Extended Recognition of the Histone H3 Tail by Histone Demethylase KDM5A

ABSTRACTHuman lysine demethylase KDM5A is a chromatin modifying enzyme associated with transcriptional regulation due to its ability to catalyze removal of methyl groups from methylated lysine 4 of histone H3 (H3K4me3). Amplification of KDM5A is observed in a number of cancers, including breast cancer, prostate cancer, hepatocellular carcinoma, lung cancer and gastric cancer. In this study, we employed alanine scanning mutagenesis to investigate substrate recognition of KDM5A and identify the H3 tail residues necessary for KDM5A-catalyzed demethylation. Our data show that the H3Q5 residue is critical for substrate recognition by KDM5A. Our data also reveal that the protein-protein interactions between KDM5A and the histone H3 tail extend beyond the amino acids proximal to the substrate mark.
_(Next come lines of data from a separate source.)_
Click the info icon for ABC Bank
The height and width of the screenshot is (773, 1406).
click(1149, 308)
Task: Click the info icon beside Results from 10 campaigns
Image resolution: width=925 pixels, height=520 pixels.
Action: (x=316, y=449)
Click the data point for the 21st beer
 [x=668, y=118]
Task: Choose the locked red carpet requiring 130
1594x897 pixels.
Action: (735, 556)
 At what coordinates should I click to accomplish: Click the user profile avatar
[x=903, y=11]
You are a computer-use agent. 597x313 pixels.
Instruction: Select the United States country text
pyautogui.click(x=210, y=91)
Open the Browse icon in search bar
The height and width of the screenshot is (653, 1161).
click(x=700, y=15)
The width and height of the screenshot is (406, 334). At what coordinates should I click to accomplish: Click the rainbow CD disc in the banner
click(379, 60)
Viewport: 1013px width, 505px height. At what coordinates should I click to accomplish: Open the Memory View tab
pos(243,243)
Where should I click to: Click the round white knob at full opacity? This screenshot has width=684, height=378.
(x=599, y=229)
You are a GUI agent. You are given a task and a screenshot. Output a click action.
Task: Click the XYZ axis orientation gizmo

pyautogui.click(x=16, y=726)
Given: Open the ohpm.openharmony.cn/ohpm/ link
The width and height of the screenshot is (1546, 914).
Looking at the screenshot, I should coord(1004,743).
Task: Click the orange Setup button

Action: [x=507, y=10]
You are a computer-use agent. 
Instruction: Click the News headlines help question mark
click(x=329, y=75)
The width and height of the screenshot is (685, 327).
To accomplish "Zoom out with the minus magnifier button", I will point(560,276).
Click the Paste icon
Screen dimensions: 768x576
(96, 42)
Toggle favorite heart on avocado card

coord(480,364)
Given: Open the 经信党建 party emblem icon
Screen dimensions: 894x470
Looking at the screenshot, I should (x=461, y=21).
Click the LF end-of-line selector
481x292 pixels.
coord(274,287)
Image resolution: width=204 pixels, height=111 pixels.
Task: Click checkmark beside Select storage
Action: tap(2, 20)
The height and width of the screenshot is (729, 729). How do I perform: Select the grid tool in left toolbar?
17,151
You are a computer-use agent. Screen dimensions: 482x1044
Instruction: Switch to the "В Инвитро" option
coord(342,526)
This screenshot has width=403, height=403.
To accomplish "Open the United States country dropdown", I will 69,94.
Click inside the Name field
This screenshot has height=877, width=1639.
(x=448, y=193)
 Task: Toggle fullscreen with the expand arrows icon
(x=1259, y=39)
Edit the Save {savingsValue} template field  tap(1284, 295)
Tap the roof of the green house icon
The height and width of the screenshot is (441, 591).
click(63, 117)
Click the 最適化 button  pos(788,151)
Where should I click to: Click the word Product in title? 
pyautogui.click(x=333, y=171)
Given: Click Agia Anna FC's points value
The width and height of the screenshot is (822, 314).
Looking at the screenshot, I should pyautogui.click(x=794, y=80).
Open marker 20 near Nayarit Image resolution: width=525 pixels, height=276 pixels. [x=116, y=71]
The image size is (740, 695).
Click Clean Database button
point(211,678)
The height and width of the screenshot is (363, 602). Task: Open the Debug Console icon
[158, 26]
Specifically, demethylation activity assays show that deletion or mutation of residues at positions 14-18 on the H3 tail results in an 8-fold increase in the KMapp compared to wild-type 18mer peptide, suggesting this distal epitope is important in histone engagement. Finally, we demonstrate that post-translational modifications on this distal epitope can modulate KDM5A-dependent demethylation. Our findings provide insights into H3K4-specific recognition by KDM5A as well as how chromatin context can regulate KDM5A activity and H3K4 methylation status.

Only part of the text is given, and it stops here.